Now the smart people of the Allen Institute for AI and of Google Research saw that problem and implemented respectively the Longformer model (see paper) and the Big Bird model (see paper). By combining random, window and global attention mechanisms (so essentially sparse attention layers), these models would only get linearly impacted by input length. They could outperform models like RoBERTa on longer input tasks and provide input length of up to 4096 tokens (BigBird).
If you want some more info about it, head to our quick-tip (codes included) about it.
Note that the problem here is to tackle long documents and not just text. One approach we took for a large scale project we had is break down documents in clauses, which can then be tackled by a language model individually.
In this case, we relied on an object detection model. Essentially, we worked on scans of documents and the model could visualize where different clauses were. Typically this kind of method works very well to extract structured information, like tables or IDs. You can learn more about our solution in this video (also includes some more info about the context and what is done on the text of each clause).

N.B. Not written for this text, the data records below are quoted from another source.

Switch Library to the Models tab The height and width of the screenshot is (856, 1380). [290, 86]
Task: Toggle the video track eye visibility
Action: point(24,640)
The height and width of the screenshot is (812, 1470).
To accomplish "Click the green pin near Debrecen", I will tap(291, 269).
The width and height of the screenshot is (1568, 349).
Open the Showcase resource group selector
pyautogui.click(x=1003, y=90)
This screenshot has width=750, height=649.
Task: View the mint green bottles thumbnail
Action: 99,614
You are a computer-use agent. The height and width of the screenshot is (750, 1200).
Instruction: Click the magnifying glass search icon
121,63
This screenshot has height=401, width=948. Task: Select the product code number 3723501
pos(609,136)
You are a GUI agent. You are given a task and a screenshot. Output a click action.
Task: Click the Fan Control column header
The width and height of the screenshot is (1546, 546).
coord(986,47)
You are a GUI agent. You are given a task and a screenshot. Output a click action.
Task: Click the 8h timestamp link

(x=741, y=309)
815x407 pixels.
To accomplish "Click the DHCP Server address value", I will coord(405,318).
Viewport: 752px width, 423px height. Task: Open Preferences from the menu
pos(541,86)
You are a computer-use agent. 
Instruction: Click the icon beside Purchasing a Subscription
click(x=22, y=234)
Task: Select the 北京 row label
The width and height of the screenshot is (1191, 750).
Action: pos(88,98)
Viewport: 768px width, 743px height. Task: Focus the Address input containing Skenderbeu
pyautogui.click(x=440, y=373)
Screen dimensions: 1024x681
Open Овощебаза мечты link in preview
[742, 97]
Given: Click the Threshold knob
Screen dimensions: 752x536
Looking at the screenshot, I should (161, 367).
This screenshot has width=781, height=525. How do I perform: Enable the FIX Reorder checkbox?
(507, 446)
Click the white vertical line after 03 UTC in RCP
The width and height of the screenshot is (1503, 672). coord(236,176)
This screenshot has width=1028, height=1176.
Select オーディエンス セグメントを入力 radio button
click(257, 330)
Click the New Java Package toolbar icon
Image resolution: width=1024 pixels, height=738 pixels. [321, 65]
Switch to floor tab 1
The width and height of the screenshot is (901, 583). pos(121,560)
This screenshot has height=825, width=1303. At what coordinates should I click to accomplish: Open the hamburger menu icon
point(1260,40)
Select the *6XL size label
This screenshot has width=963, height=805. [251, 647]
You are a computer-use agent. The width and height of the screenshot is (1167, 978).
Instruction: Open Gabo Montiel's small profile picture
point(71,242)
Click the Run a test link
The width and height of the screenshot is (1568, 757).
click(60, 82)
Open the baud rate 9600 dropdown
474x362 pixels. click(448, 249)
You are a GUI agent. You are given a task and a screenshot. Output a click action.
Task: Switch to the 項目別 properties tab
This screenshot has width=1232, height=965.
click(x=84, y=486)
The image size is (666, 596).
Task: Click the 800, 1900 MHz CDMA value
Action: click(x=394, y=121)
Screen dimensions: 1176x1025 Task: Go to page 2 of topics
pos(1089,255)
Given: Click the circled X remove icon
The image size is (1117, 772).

For each problem its solution: This type of project usually require a pretty custom approach. It can for instance use manual rules to extract specific section of the text (e.g. find contact information in a large database of job offers).
A less conventional approach is to use extractive text summarization. So you use an extra model to extract the most relevant piece of your text.
That means combining a summarization model on top of the other modeling techniques you’ll use on its output → more chance of issues. Not necessarily recommended.
But yet again, in specific use cases it can be a convenient tool (e.g. summarizing long meetings to then extract relevant piece of information). You can have a glimpse of what is possible with summarization models in this blogpost and even try it yourself with this demo.
It is clear that being able to process and extract key information from a database of large documents is extremely valuable for a lot of institutions. Data is the new oil, we now need ways of drilling it.
On the other hand, it is very challenging from a technical stand point to process those long documents. We did face that challenge at ML6 and tried to layout few ways of doing so.